HW 270  SW 251   1st GW 170    CW 143       2nd GW 150
 1st GOAL REACHED  170  5/23/2011
    
                      2nd GOAL REACHED 150 8/8/2011
David F.
on 4/3/11 11:58 am - OH
Hi, I just wanted to introduce myself. I have seen some of your posts and noticed that Dr Bruce was your surgeon. He was mine also. I hope you have been as happy with him and your results as I have been..So why is there not a Men, Food and God book? Good luck to you...David
    
Carla M.
on 4/3/11 2:16 pm
Hahaha! Good point! I have been very happy with Dr. Bruce...even during the times that I just felt that I was nagging him (had a rough first couple weeks). I think that book is awesome for a man or a woman. Glad to hear you are doing so well...Carla
       
                    
cherryblossoms
on 4/3/11 3:00 pm

 It's kinda weird, but in a good way since I've had this surgery. At first all I wanted was the food I saw others eating; like my daughter would go get Z pizza while out with me , and I felt like a little sulky baby and resented her. I thought she was doing it on purpose, but everything was so new to me. Fortunately I drew upon some coping skills and let it go when I was with her. I was allot happier due to not letting my emotions et the best of me.



Before surgery I had a food routine I let myself fall into, which now shocks me. I would go to Carls Jr. order the chicken tender 5 piece meal  then stop at McDonald's on the way home and pick up a Angus bacon burger meal... I would eat it on the bed in front of the TV..... then later I would walk to the corner store and pick up about 5 large size candies.... or a pint of Hagen daz.

This numbed and comforted me, but I was miserable with what I had done to myself when I had to go out to work shopping ect... my clothing sizes creeped up and up to a 22.

Now, I find, at 12 weeks out, I can still eat wonderful food, just not as much, and I am satisfied. I honestly don't want more. For some reason , due to the surgery perhaps, I don't miss all that food. I am pleased with my surgery in that respect. I remember when I used to restrict calories before surgery and how hollow and empty my stomach felt at night, and how hard it was to fall asleep because of that. I sleep great now.

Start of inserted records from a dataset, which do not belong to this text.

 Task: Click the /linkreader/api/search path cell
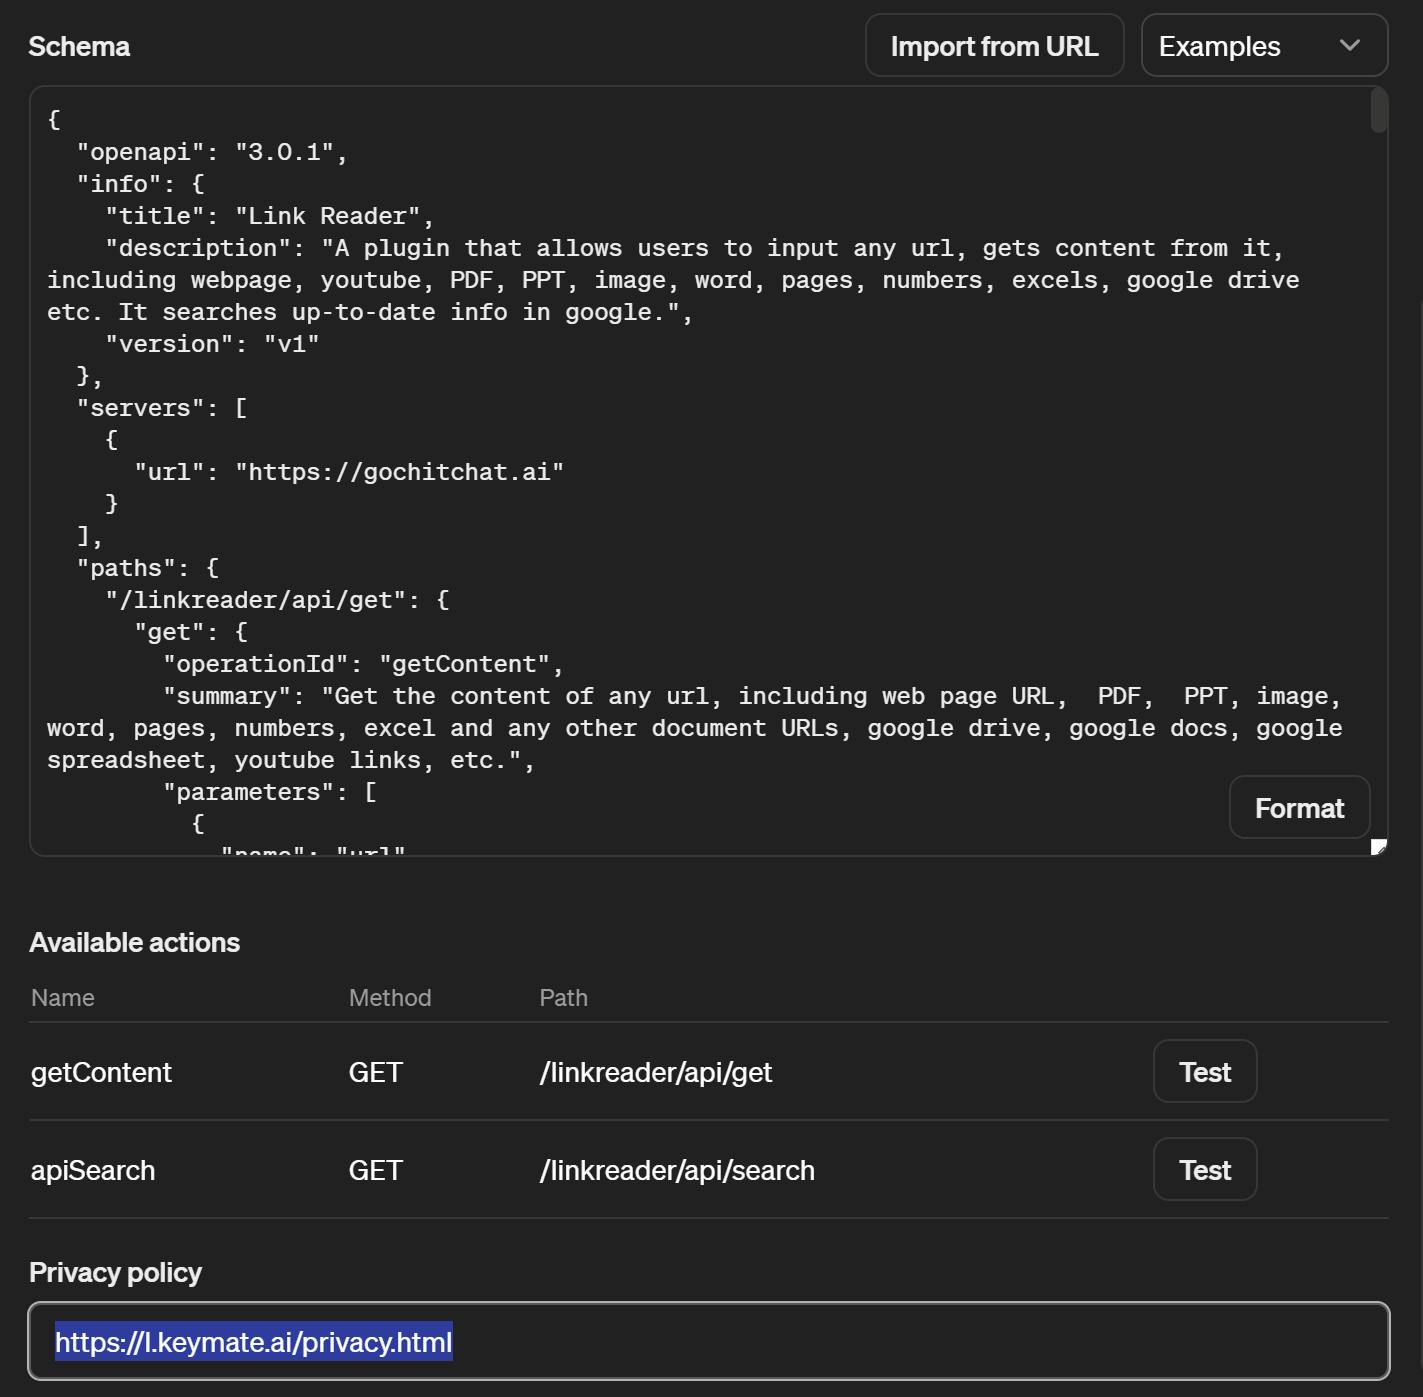click(676, 1170)

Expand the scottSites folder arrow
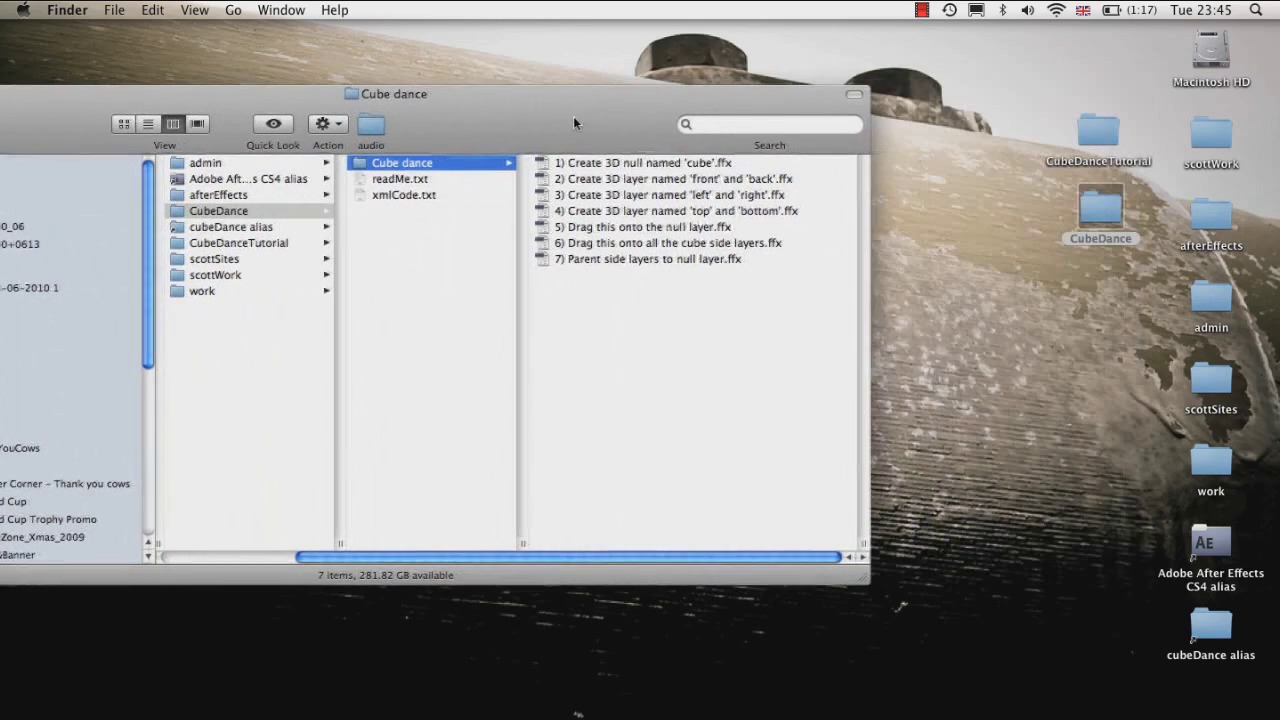click(326, 259)
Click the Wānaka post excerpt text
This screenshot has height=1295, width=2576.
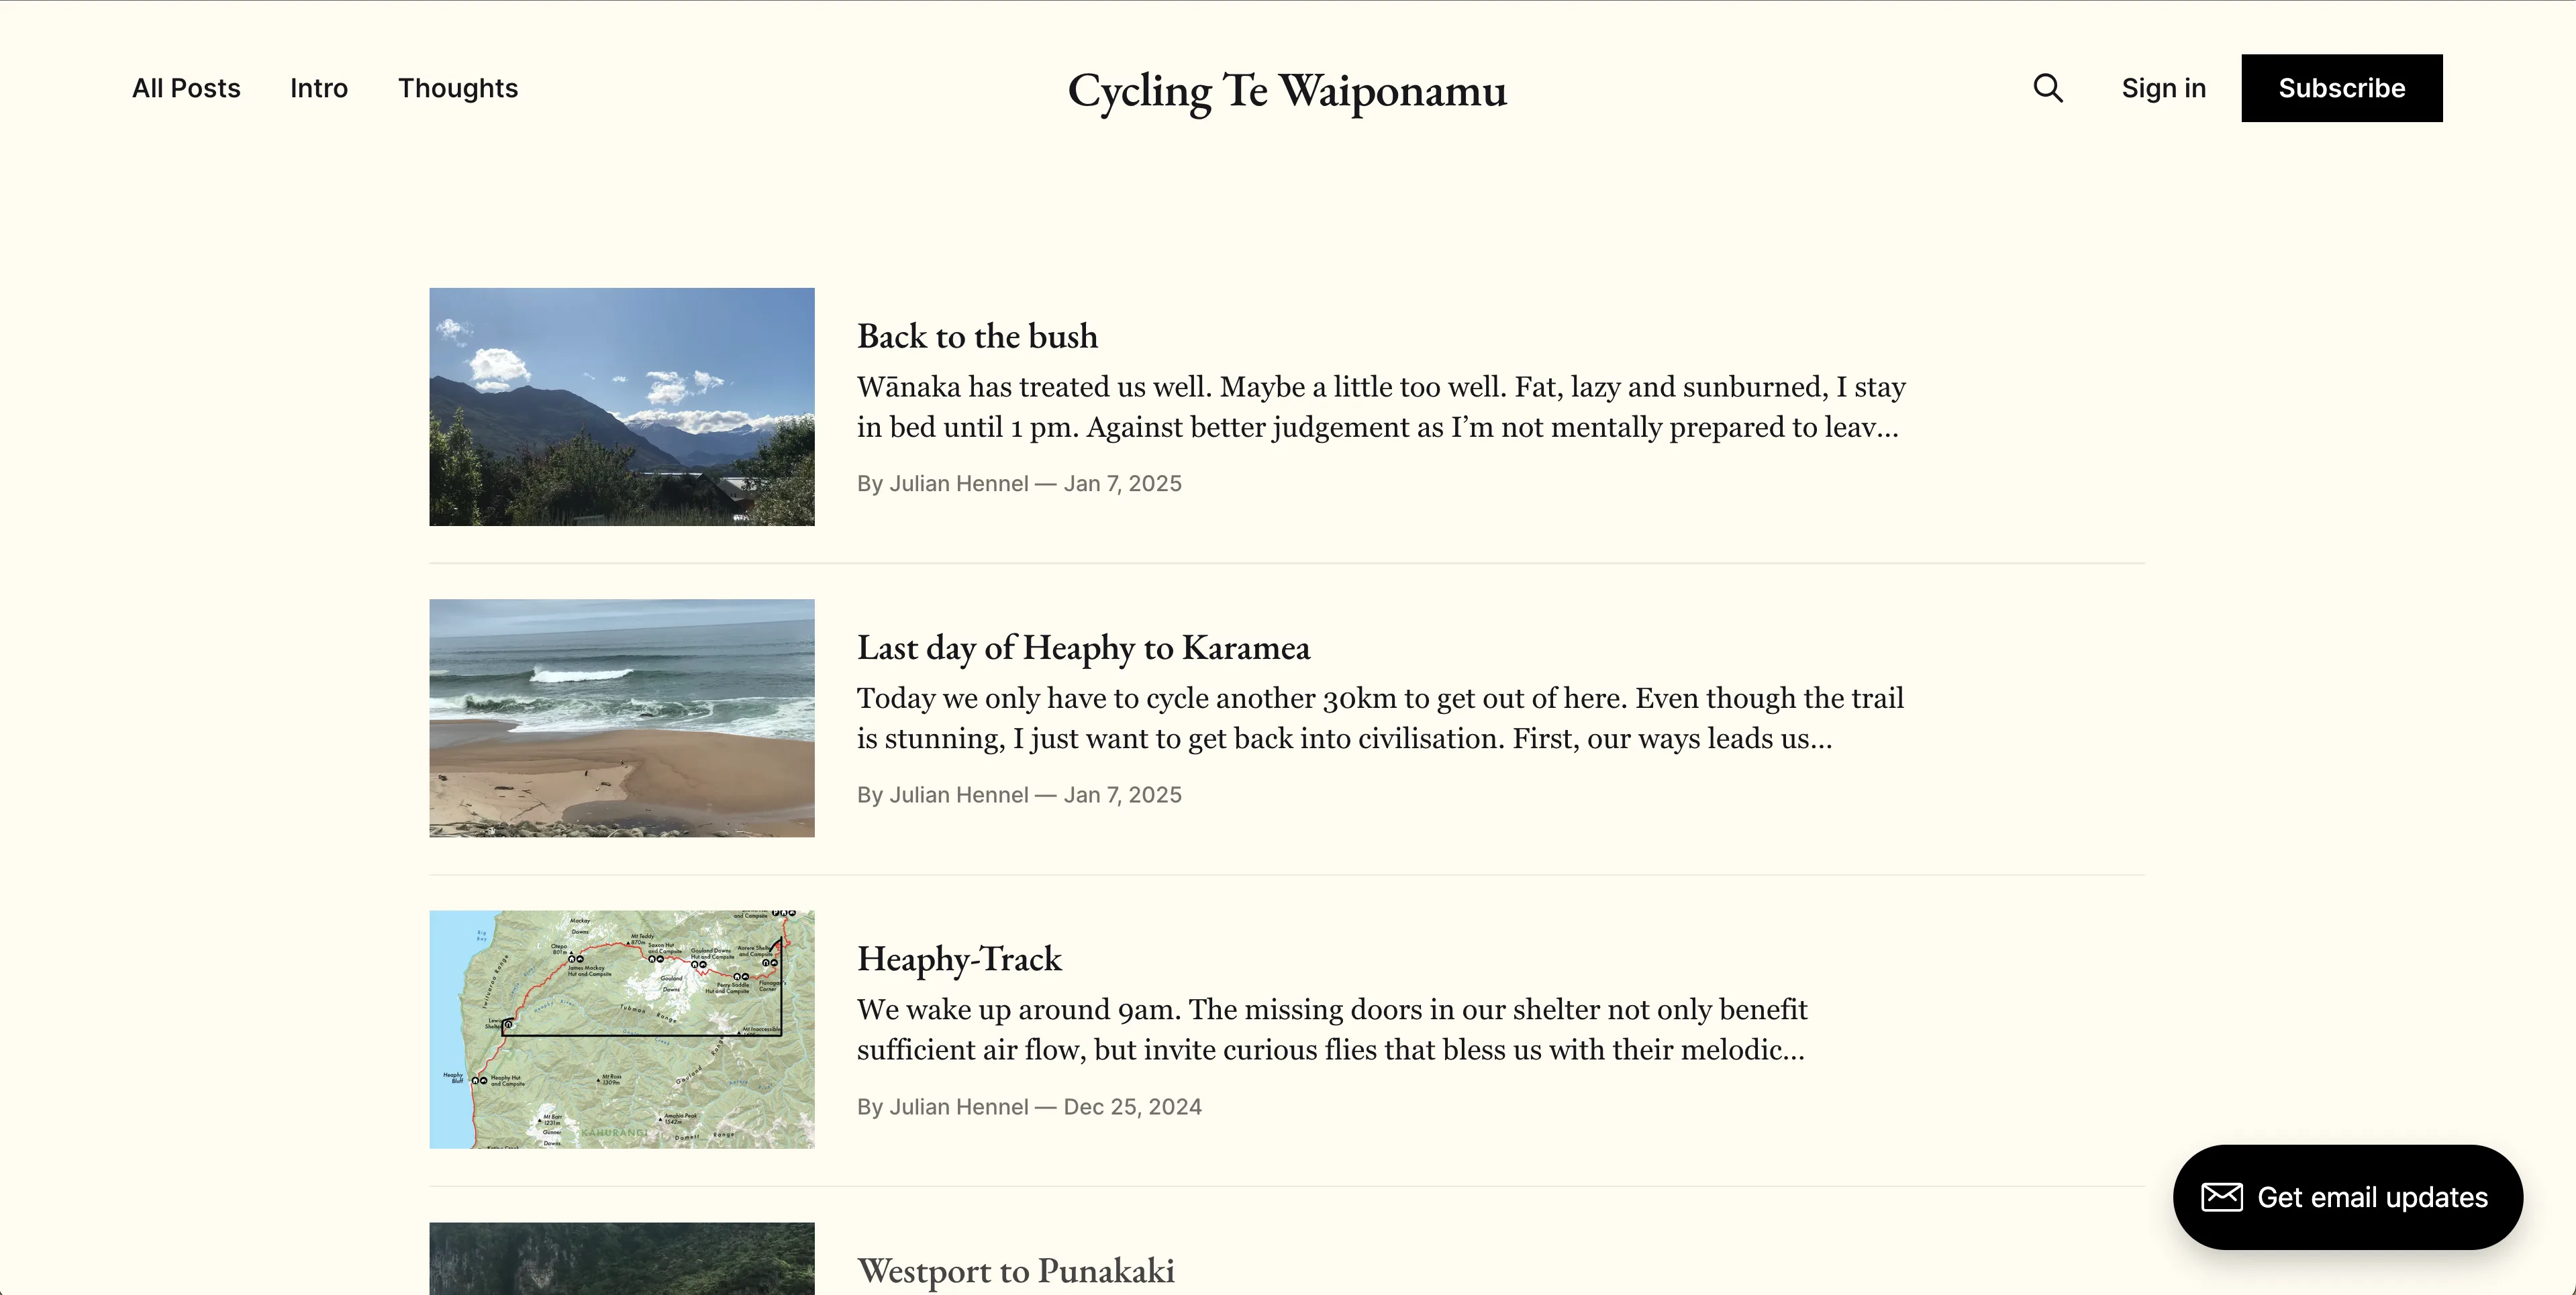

 Oh, and that chicken recipe looks fantastic. It's on my list.

Lorna

                               

        
swtmelissa
on 4/4/11 12:49 pm - West Allis, WI
Hi Autumn

Thanks for posting thise.  I can completley relate to how you are feeling.  I have so much going on around me that I have found myself falling into some bad habits as well...convincing myself I have control and I can stop when I want to but in the back of my mind I am terrified and I know I am not doing the right thing.  Emotional eating is kicking my A**.  We all struggle with it and it is an ugly and scary truth.  Glad to know I am not the only one out there... I think we put a lot of pressure on ourselves after having surgery.  It scares me to put the weight back on there is huge pressure now, a different kind of pressure than there was before surgery.  I to struggle with how to control it and get back on that wagon..... Wish I had some good tips or advice but I find myself in that same place not knowing which way to go, but i suppose it never hurts to get back to the basics!